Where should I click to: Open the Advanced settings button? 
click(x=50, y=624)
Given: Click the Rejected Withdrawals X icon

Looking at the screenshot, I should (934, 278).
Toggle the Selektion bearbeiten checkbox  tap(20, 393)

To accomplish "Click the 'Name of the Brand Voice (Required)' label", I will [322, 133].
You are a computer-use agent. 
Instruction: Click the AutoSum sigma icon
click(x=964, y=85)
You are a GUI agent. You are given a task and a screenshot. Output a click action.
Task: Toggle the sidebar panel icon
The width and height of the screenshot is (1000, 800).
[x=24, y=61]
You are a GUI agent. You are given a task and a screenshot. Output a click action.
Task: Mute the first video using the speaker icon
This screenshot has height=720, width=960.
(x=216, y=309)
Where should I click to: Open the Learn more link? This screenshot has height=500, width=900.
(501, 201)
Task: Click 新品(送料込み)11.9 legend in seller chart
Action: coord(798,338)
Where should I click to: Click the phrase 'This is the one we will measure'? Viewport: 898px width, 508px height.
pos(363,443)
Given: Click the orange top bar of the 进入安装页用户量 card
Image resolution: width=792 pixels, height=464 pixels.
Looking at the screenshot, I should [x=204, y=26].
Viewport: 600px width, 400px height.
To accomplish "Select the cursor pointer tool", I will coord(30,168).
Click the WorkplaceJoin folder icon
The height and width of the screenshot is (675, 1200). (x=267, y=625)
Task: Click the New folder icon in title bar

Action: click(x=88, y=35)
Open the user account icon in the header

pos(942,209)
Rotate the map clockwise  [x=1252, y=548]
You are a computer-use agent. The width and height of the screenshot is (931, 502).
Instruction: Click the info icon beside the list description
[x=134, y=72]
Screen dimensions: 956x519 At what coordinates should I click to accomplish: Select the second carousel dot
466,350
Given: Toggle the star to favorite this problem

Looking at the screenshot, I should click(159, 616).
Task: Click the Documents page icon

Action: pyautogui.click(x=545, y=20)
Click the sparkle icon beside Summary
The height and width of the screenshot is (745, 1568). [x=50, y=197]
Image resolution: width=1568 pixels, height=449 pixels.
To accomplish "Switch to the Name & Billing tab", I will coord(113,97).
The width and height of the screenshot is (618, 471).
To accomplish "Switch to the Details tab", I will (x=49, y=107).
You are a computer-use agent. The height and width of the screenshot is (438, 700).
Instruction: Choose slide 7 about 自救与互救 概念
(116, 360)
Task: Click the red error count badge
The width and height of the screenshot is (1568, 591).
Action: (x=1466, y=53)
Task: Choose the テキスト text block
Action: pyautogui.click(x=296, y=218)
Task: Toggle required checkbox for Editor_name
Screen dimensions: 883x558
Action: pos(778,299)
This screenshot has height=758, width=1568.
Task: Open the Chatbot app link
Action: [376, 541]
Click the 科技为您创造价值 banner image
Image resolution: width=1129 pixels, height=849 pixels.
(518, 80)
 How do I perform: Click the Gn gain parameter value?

▶ **WHAT TO DO**
Pull out each line of the listing that holds the string "checkbox".

▶ **RESPONSE**
Toggle the Selektion bearbeiten checkbox  tap(20, 393)
Task: Toggle required checkbox for Editor_name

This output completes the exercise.